New research by Tufts Center for the Study of Drug Development (CSDD) documents the growing importance of real-world data (RWD) and real-world evidence (RWE) in clinical trials. The study, “The Use of Real-World Data and Evidence in Clinical Trials,” highlights the increasing value of RWD and RWE in decision-making, trial optimisation, commercialisation, and real-world efficacy.
The research was conducted in October and November of 2025 and sponsored by Verana Health, a digital health company. Researchers interviewed leaders at 18 pharmaceutical, biotechnology, and contract research organisations (CRO) focused on oncology, ophthalmology, urology, neurology, and dermatology therapeutic areas.
Participating companies reported using RWD/RWE to support drug development through rapid access to data to help enable faster decision-making, reduce trial burden, and accelerated response times to address regulatory inquiries. Interviewees also noted that market gains were a result of the ability to produce additional evidence for label expansion for regulatory approvals. Ten of 14 companies anticipated an increase in ROI over the next one to two years.
“Adoption and usage of RWD is having a significant impact on efficiencies and downstream conduct of studies,” said Sujay Jadhav, CEO of Verana Health.

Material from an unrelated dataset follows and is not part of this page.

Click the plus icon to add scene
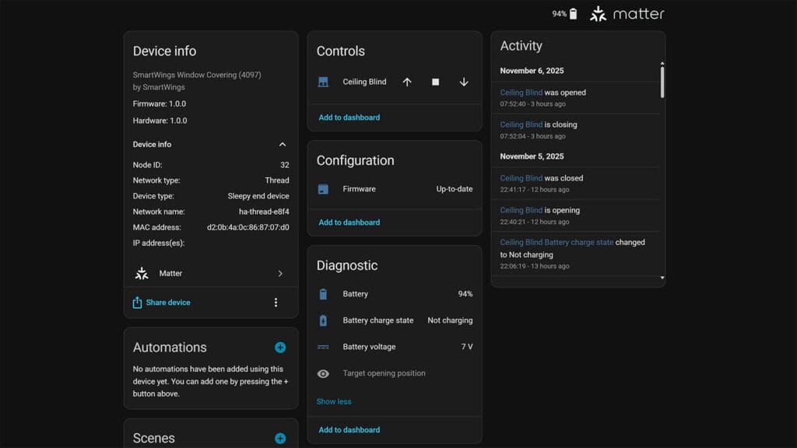797x448 pixels. point(280,439)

“Stakeholders are increasingly aware that trial design, feasibility, and optimization can be enhanced with RWD focusing on patient availability and suitability. The increasing adoption of RWD in all phases of drug development and growing regulatory recognition is a positive industry trend.”
“The use of real-world data is becoming increasingly important to drug development, patient safety, and commercialization activity,” said Ken Getz, executive director of Tufts CSDD and research professor at Tufts University School of Medicine.

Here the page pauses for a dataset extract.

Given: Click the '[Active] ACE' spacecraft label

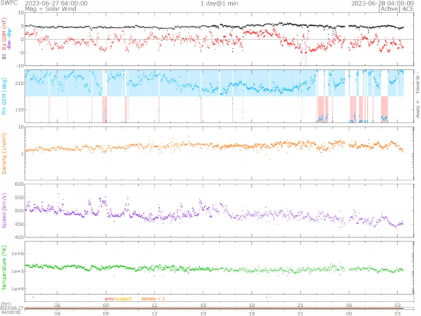Looking at the screenshot, I should [392, 9].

“The results of this study provide valuable insights into avenues for improving study initiation, efficiency and effectiveness, commercialization, and post-marketing surveillance.”

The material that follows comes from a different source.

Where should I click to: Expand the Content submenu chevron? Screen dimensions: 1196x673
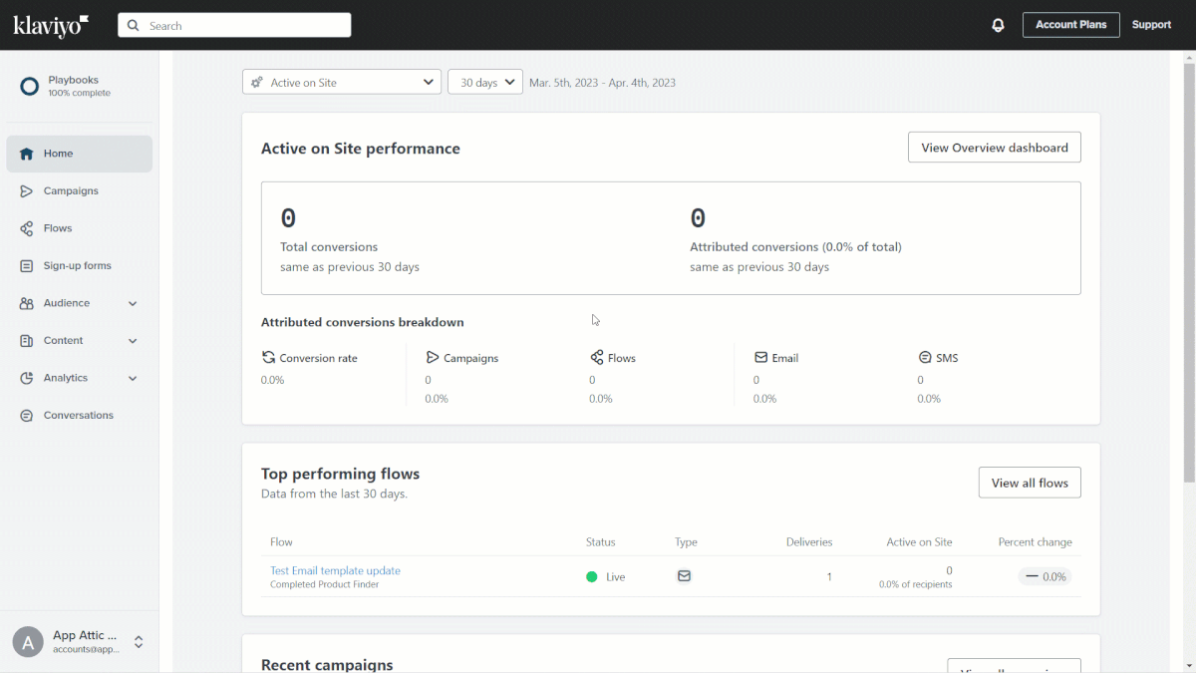[133, 341]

Although randomised controlled trials (RCT) remain the gold standard, the study noted growing acceptance of RWD by regulatory agencies in submissions. Regulators have asked for more RWD to support information on how a particular disease is being managed, standard of care, and are open to conversations and feedback from RWE departments.
With FDA guidance in place, representatives interviewed at several organisations noted the responsibility to bring positive or innovative use cases of RWE successes lies with the industry. This insight indicates a positive development since a prior Tufts CSDD study found a high proportion of companies cited a lack of trust among regulatory agencies as a major challenge to RWD adoption. RWD and RWE challenges identified by interviewees related to quality, completeness, and continuity highlight the importance of high-quality data and vetting potential RWD suppliers for their curation process and relevant therapeutic expertise.